## Provided records
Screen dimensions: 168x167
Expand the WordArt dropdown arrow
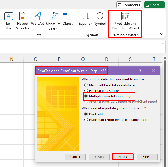[x=37, y=28]
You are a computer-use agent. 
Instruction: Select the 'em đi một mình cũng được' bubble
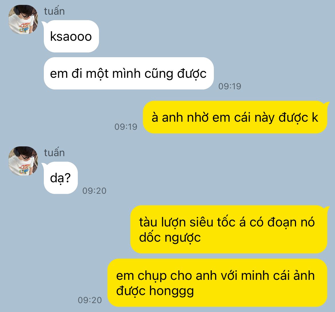[129, 73]
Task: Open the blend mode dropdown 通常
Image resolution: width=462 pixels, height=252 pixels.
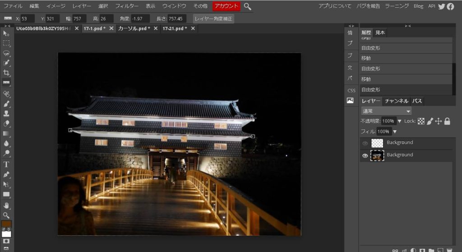Action: [386, 111]
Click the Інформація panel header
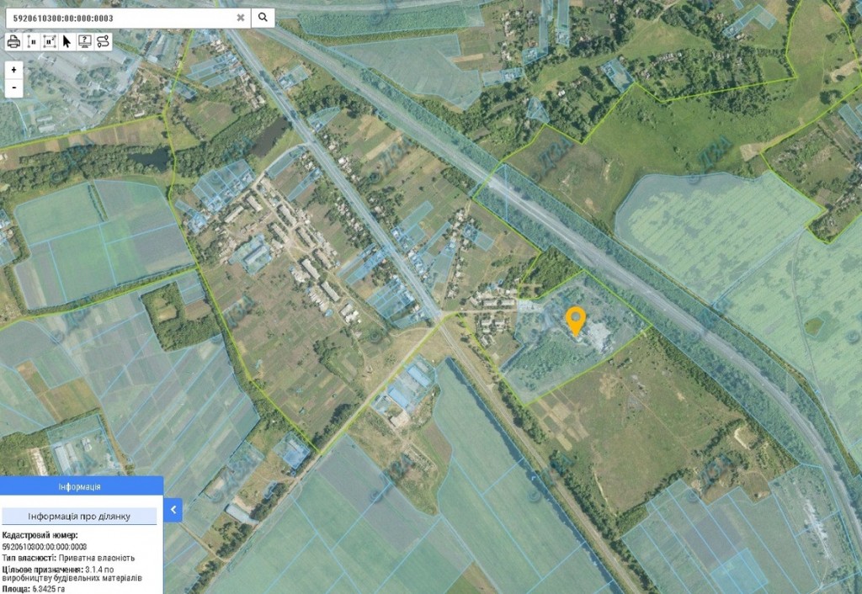This screenshot has height=594, width=862. 81,486
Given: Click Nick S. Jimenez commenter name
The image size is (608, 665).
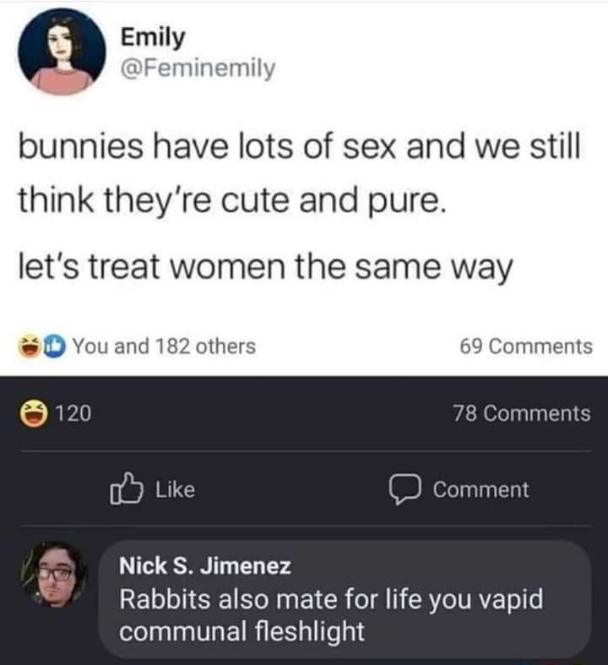Looking at the screenshot, I should pos(205,566).
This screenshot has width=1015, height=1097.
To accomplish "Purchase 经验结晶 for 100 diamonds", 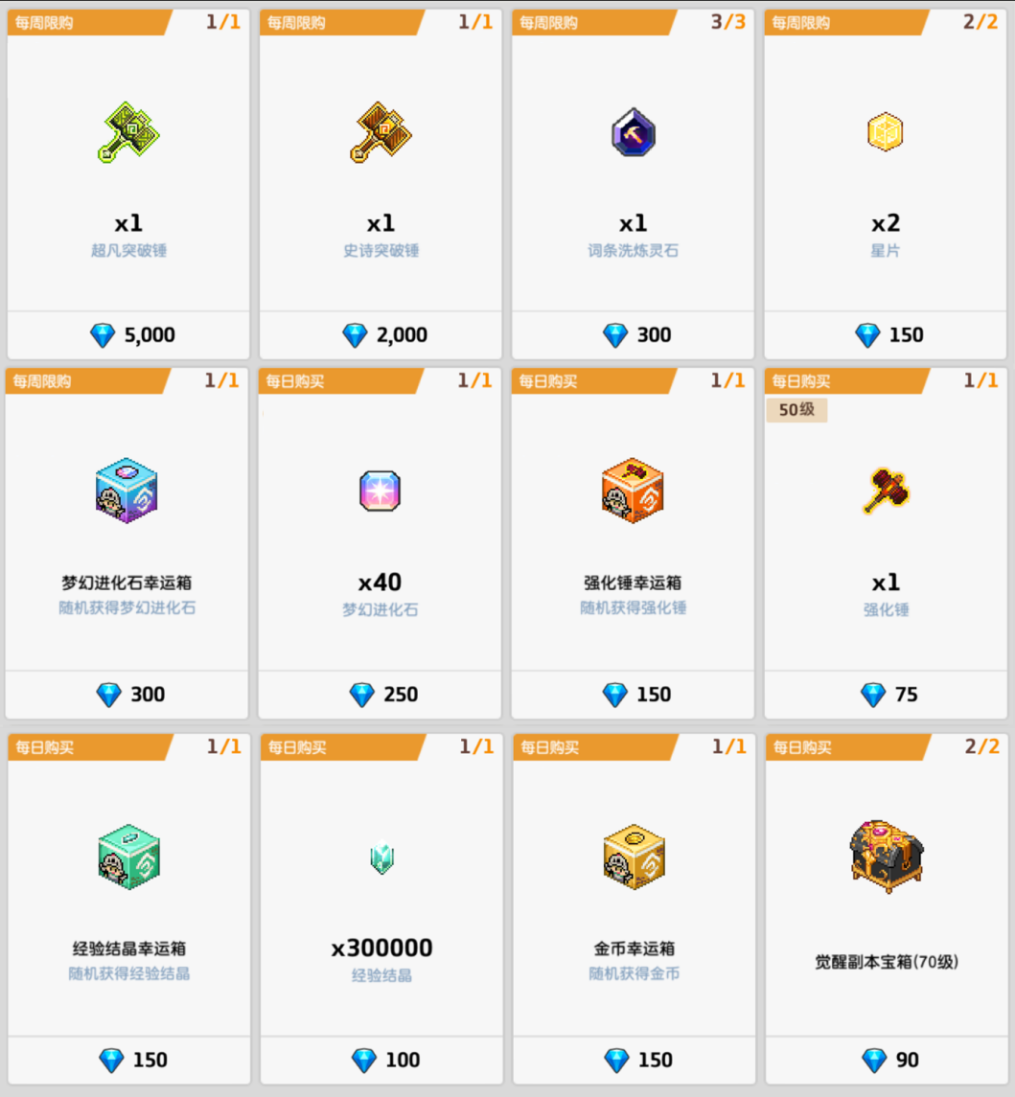I will (382, 1060).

## Task to carry out
Look through the listing above for the line with "Instruction: Select the" and the line with "This screenshot has width=1015, height=1097.". Write out exactly those lines and everything between, leaving out pictures.

## Task response
Instruction: Select the 'em đi một mình cũng được' bubble
[129, 73]
Task: Open the blend mode dropdown 通常
Image resolution: width=462 pixels, height=252 pixels.
Action: [386, 111]
Click the Інформація panel header
This screenshot has height=594, width=862. 81,486
Given: Click Nick S. Jimenez commenter name
The image size is (608, 665).
Looking at the screenshot, I should pos(205,566).
This screenshot has width=1015, height=1097.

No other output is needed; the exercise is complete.